In 2009, the University of Texas’ Biochemical Institute located at Austin conducted an analysis and produced evidence of the fact that the mineral content in the vegetables and fruits has been decreasing over the past 60 to 70 years. This decline may be attributed to contemporary agricultural practices.

Different minerals and nutrients previously present in veggies and fruits contributed to better brain health

The Journal of Physiological Anthropology published a paper by Australian scientists in 2014. It reported that the shift from a diet of whole foods like nutrient abundant fruits, veggies, and whole grains, etc., consumed by our grandparents to a nutrient-poor daily diet full of high calories and processed foods is linked to the rise in cases of anxiety, depression, and other mental conditions.

Even teenagers and children may suffer from mental health problems due to bad diets. Experts at the Innovation in Physical and Mental Health and Clinical Treatment Strategic Research Centre located at Deakin University’s School of Medicine in Australia had conducted 7 studies.

It was reviewed in 2016 and subsequent findings showed a steady trend between low rates of anxiety, depression, emotional issues, and sad moods in youth, and increased consumption of nutrient rich foods that included salads, veggies, fish, and fruits. The review also showed a consistent relationship between poor mental health in teens and an unhealthy diet of increased amounts of sugar, saturated fat, processed foods, and refined starches.

The affects of diet on the brain and mental health

It has been postulated that diet has direct effects on several biological pathways associated with mental health conditions.
Nutrients in veggies, fruits, nuts, whole grains, and oily fish have anti-inflammatory properties which may affect sections of brain chemicals which are responsible for management of cognition and emotions.

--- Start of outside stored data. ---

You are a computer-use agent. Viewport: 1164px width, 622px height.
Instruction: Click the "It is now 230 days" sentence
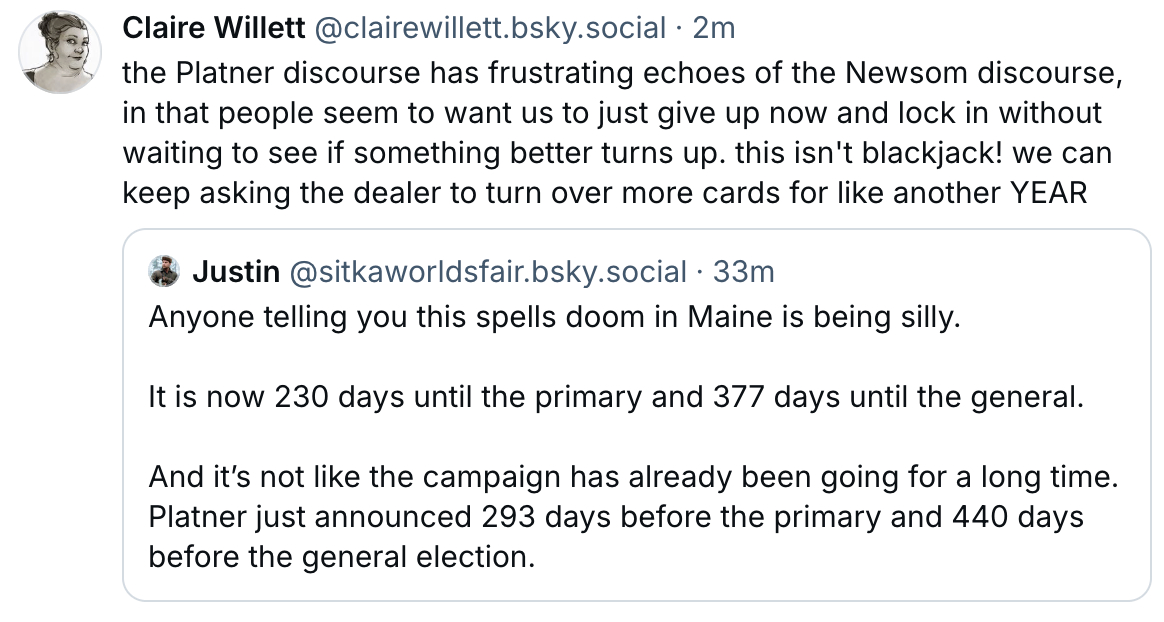click(x=615, y=398)
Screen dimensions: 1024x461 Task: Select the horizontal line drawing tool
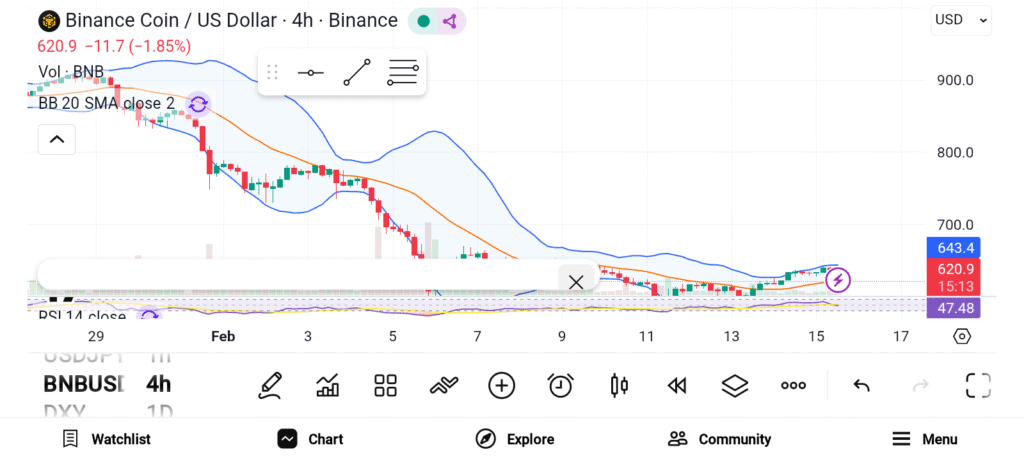pyautogui.click(x=311, y=73)
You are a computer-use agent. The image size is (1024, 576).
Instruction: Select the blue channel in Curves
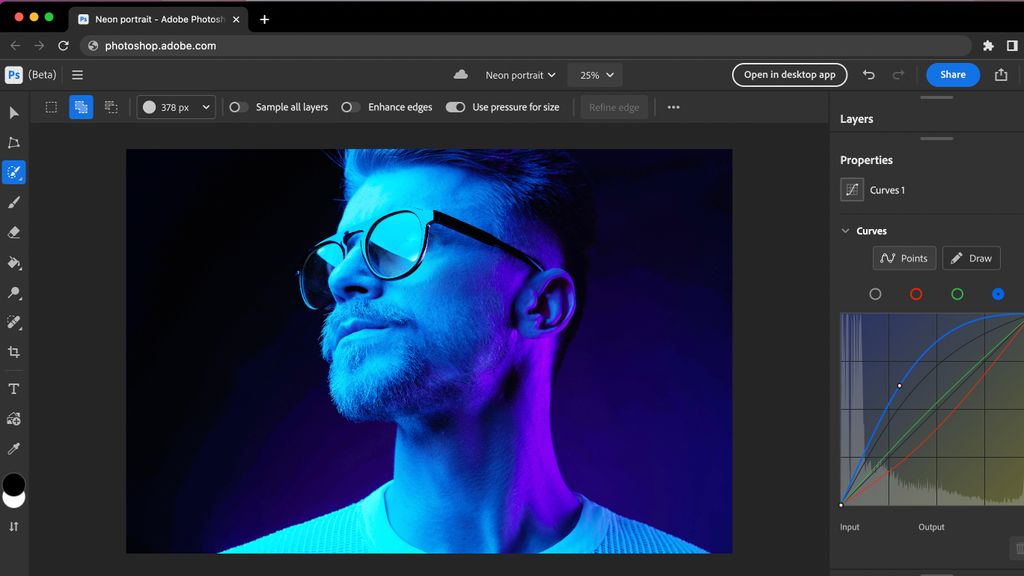[997, 293]
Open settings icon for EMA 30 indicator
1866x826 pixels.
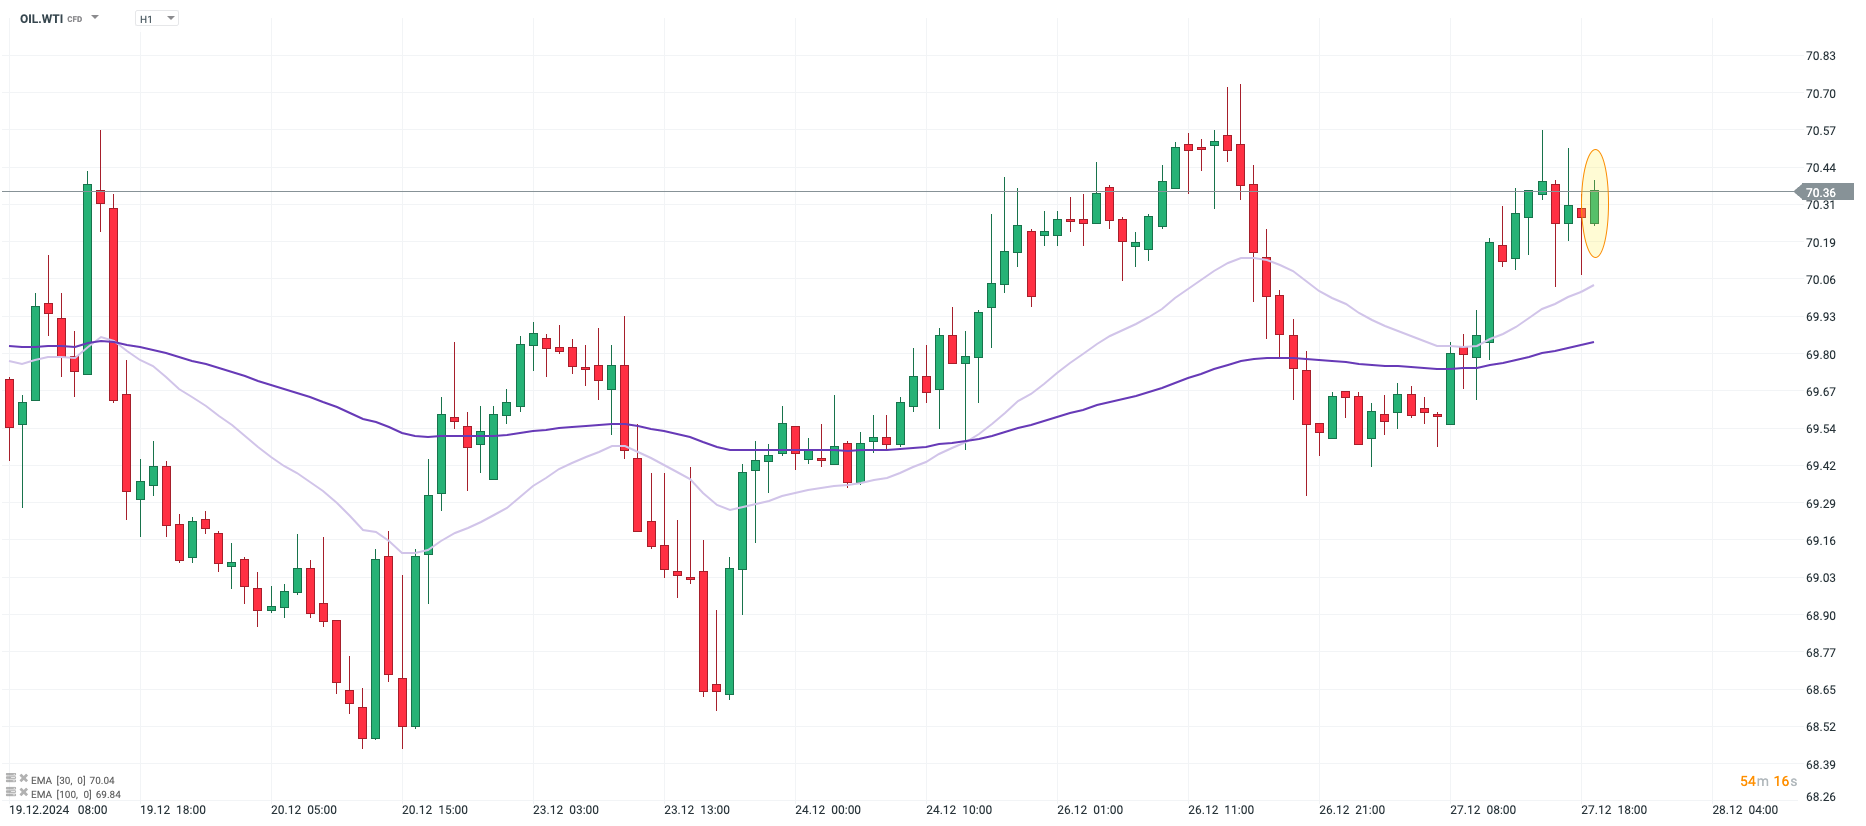pyautogui.click(x=11, y=778)
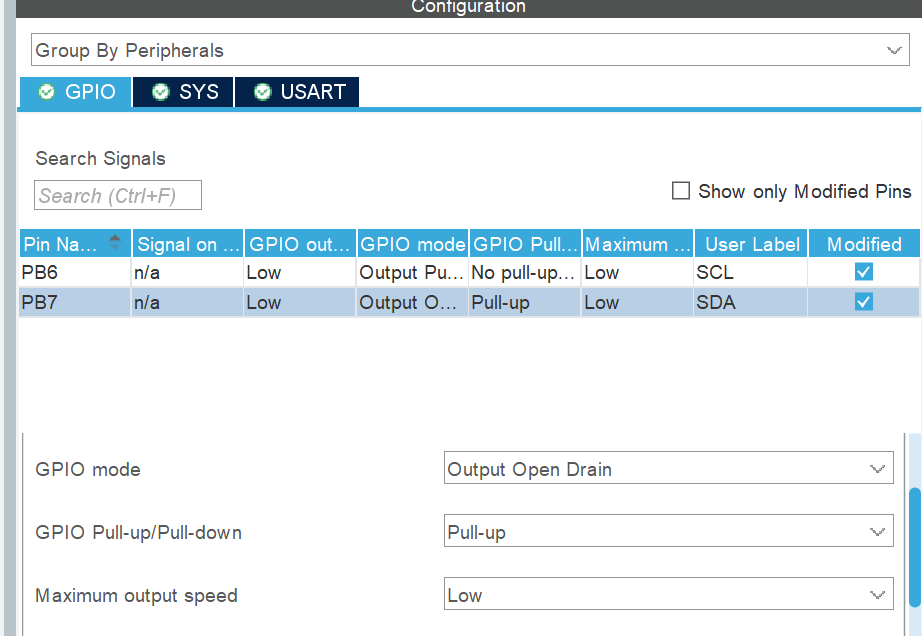Screen dimensions: 922x636
Task: Sort by the User Label column header
Action: point(752,244)
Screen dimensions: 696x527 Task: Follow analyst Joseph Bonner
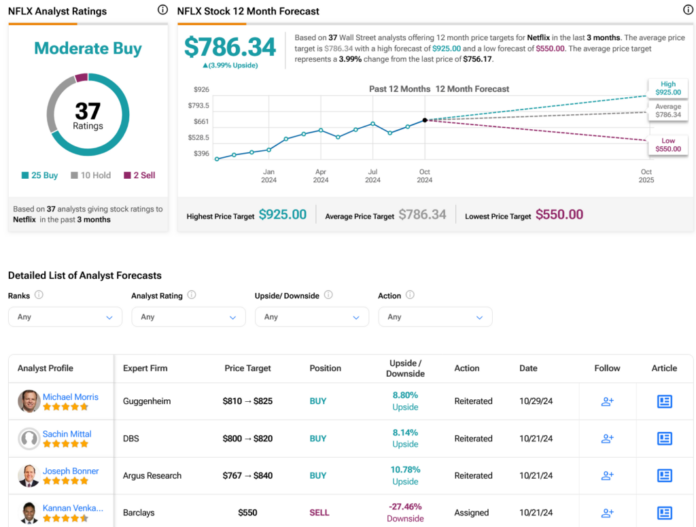[x=606, y=475]
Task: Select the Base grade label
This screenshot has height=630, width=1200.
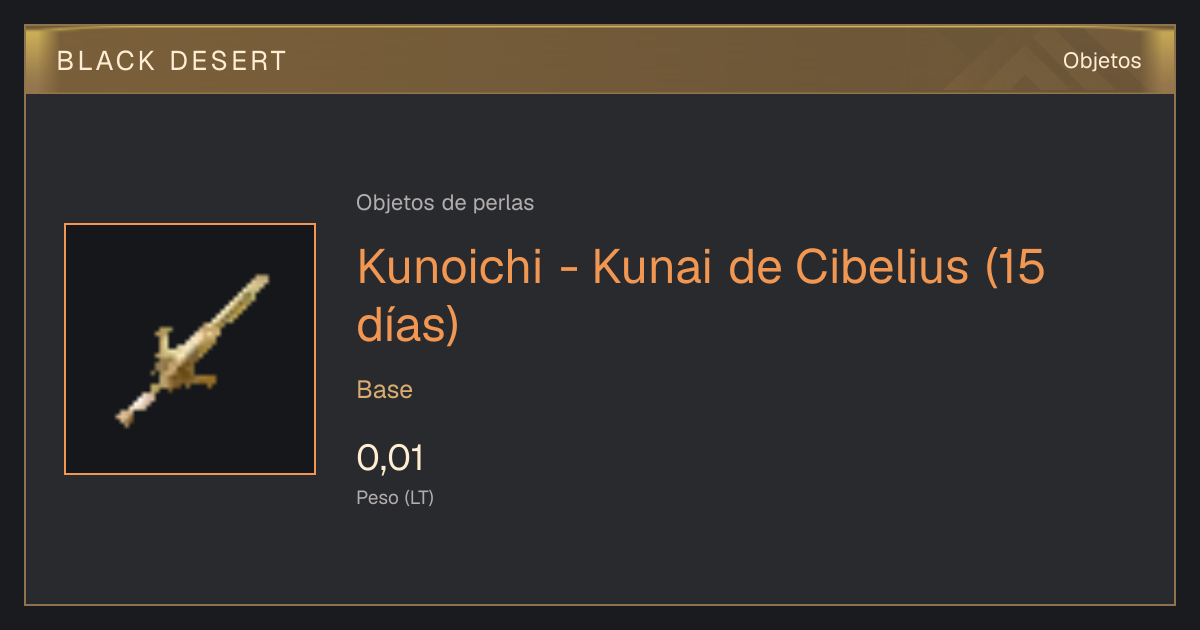Action: [385, 390]
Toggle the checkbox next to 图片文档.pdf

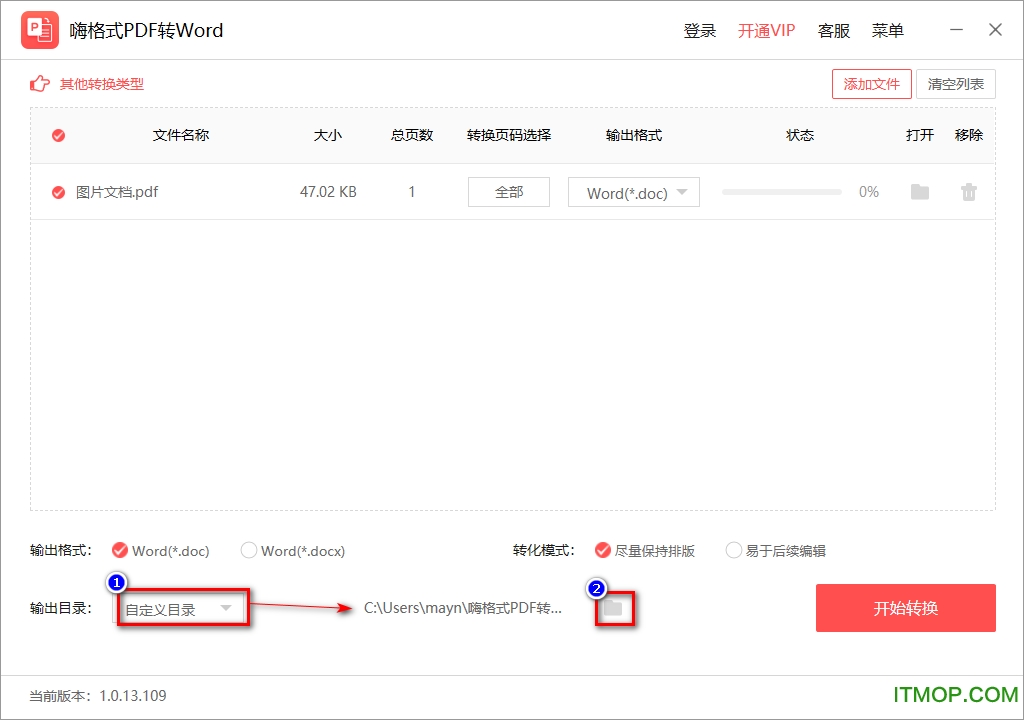pos(58,192)
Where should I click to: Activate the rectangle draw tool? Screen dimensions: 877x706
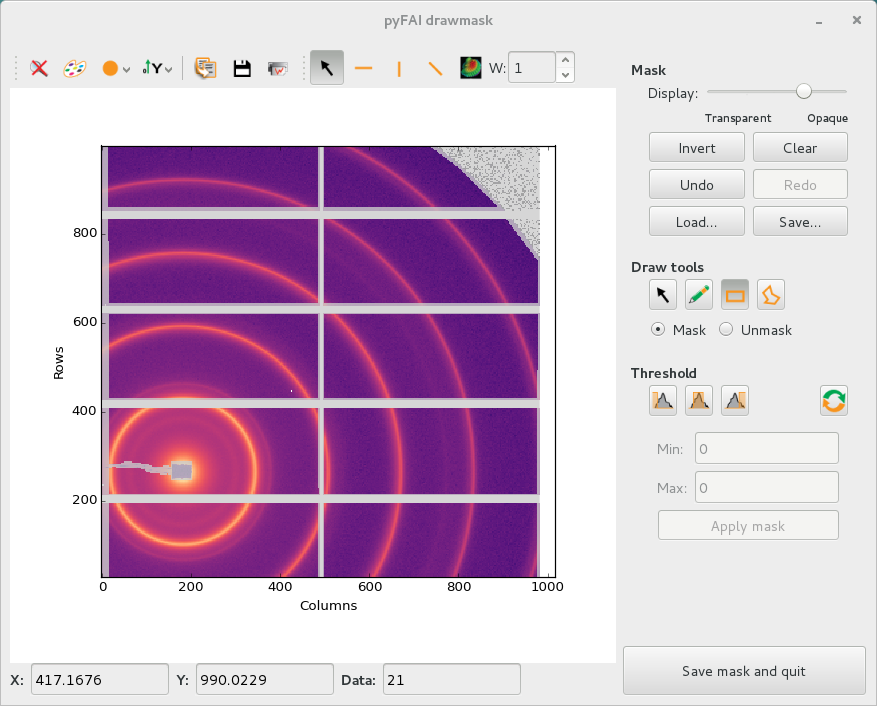tap(735, 294)
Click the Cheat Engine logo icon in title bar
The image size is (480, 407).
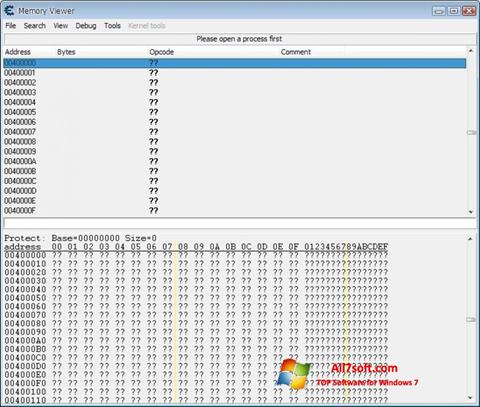pos(9,11)
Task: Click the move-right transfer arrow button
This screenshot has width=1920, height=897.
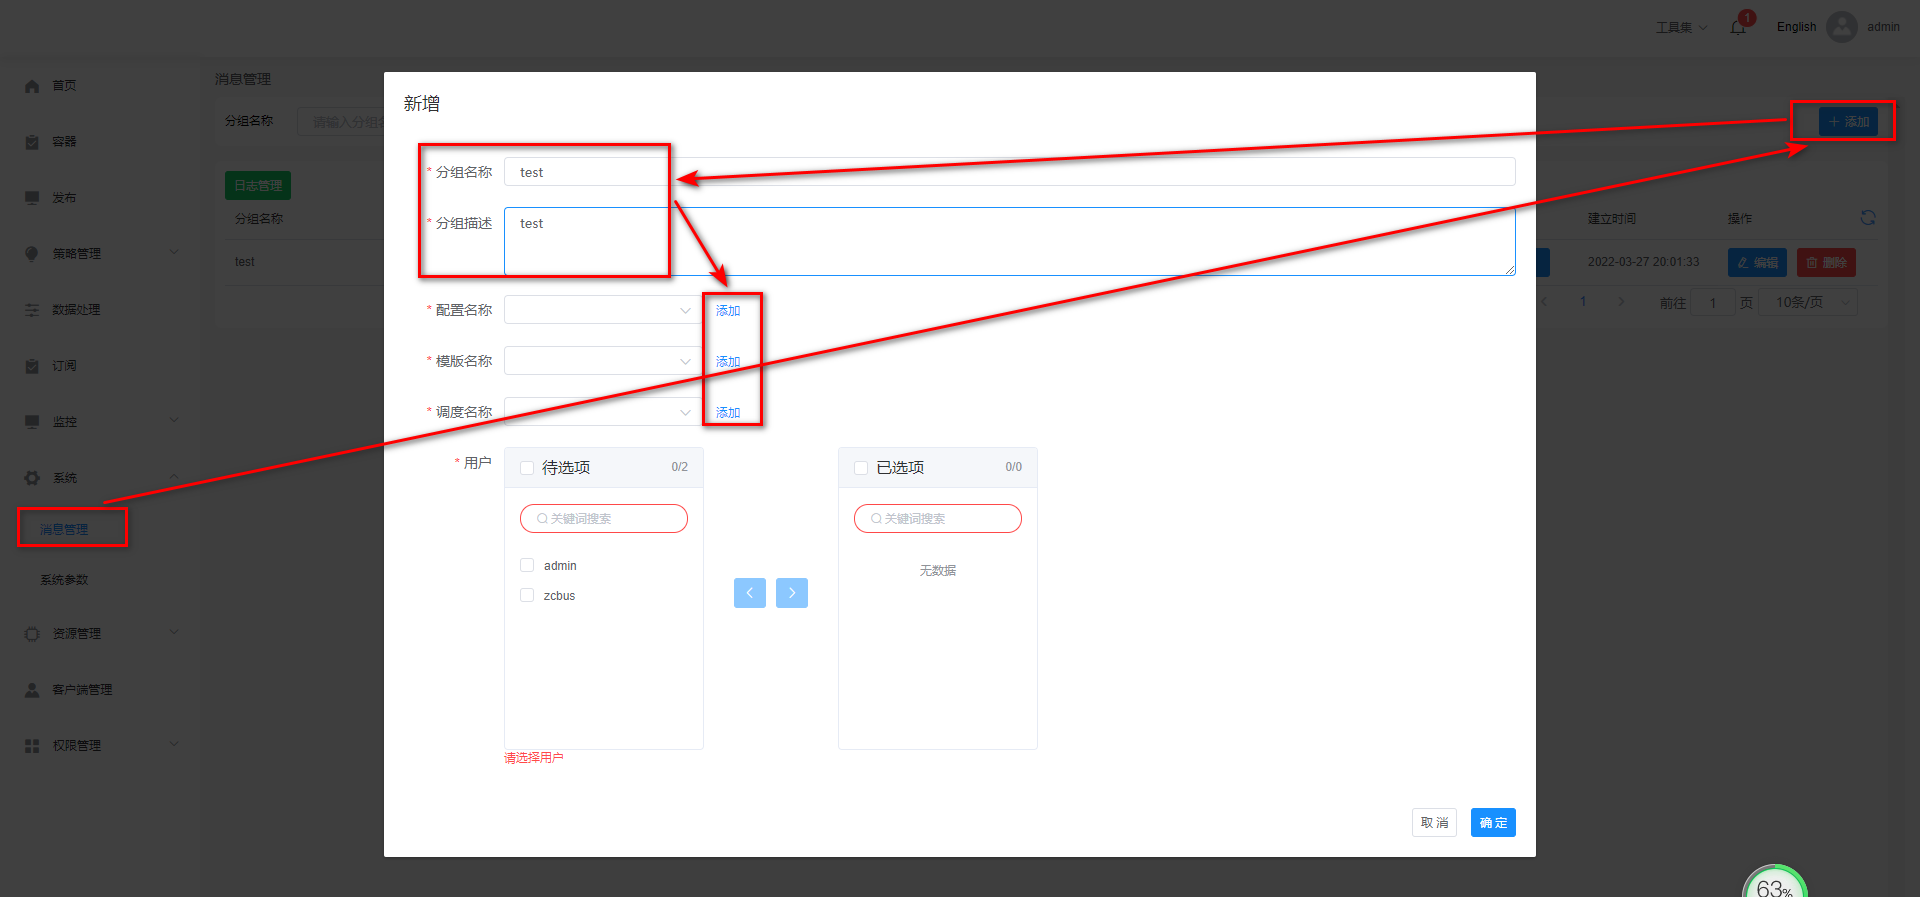Action: click(x=791, y=593)
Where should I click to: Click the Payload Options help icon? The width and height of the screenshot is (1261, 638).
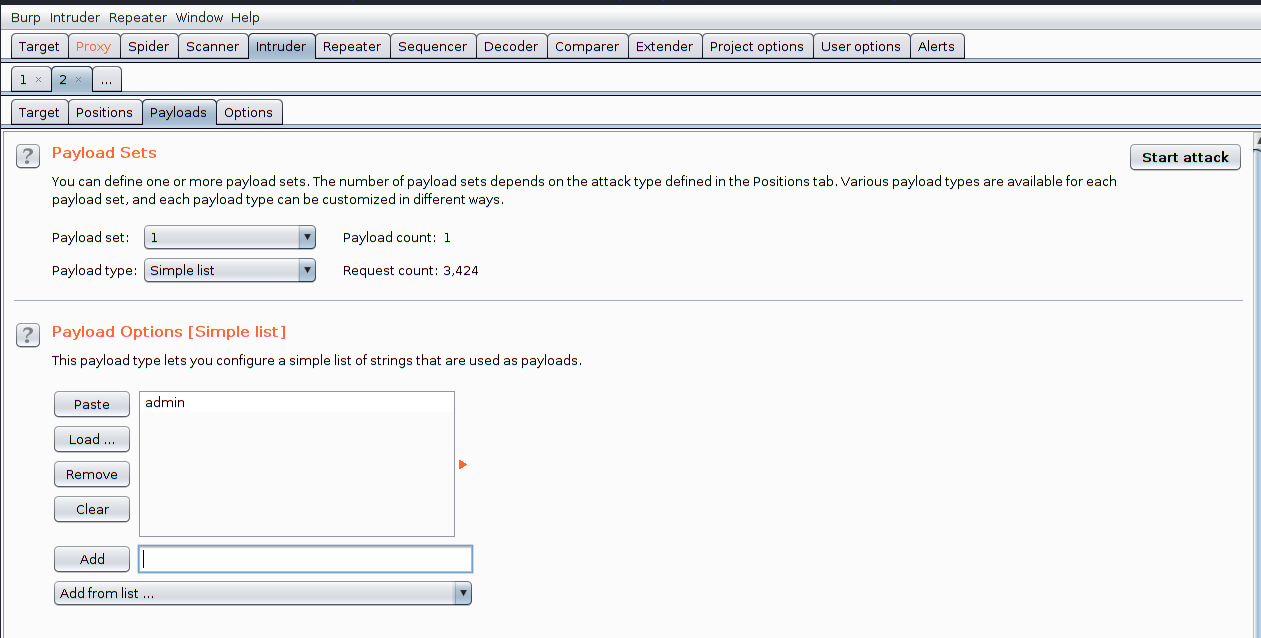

As one study shows by researchers at Centre for Addiction and Mental Health in Toronto that was published in 2017 in JAMA psychiatry, inflammation of the brain in individuals with clinical depression was measured to be higher by 30%.

Varied compounds in natural plants, vitamins E and C, antioxidants, and beta-carotene contributed towards a decrease in oxidative stress or damage by free radicals to brain cells, thereby affecting mental health. A 2009 study by University of British Columbia researchers showed increased oxidative stress in schizophrenic and bipolar disorder patients. Another Japanese study done in 2004 found a link between anxiety and depression in women, and increased free radical damage.

Fish oil has Omega-3 fatty acids which help bind brain cell membranes and facilitate better communication

Serotonin helps regulate moods. B6, B12 vitamins and folate help the process of serotonin production and may guard brain function via reduction in homocysteine amino acid levels.

Prebiotic foods such as artichokes, whole grains, bananas, asparagus, garlic, chicory root, onions, and yogurt may be associated with good mental health as serotonin gets synthesized by good bacteria in the gut.

Nutrient rich whole foods increase a protein called BDNF (brain-derived neurotrophic factor) which enhances attention, mood, and growth of brain cells and decreases inflammation of the brain. Diets with high saturated animal fat lowers BDNF.

Conclusion

Avoid unhealthy foods, processed foods, refined sugars, fried foods, caffeine, alcohol, etc., and go for a diet consisting of fresh vegetables, fruits, and foods rich in tryptophan, omega-3 fatty acids, and magnesium, for better mental health and reduced anxiety. Also, keep the body hydrated by drinking lots of water, engage in regular physical activities or exercises, and practice relaxation techniques such as meditation, and yoga.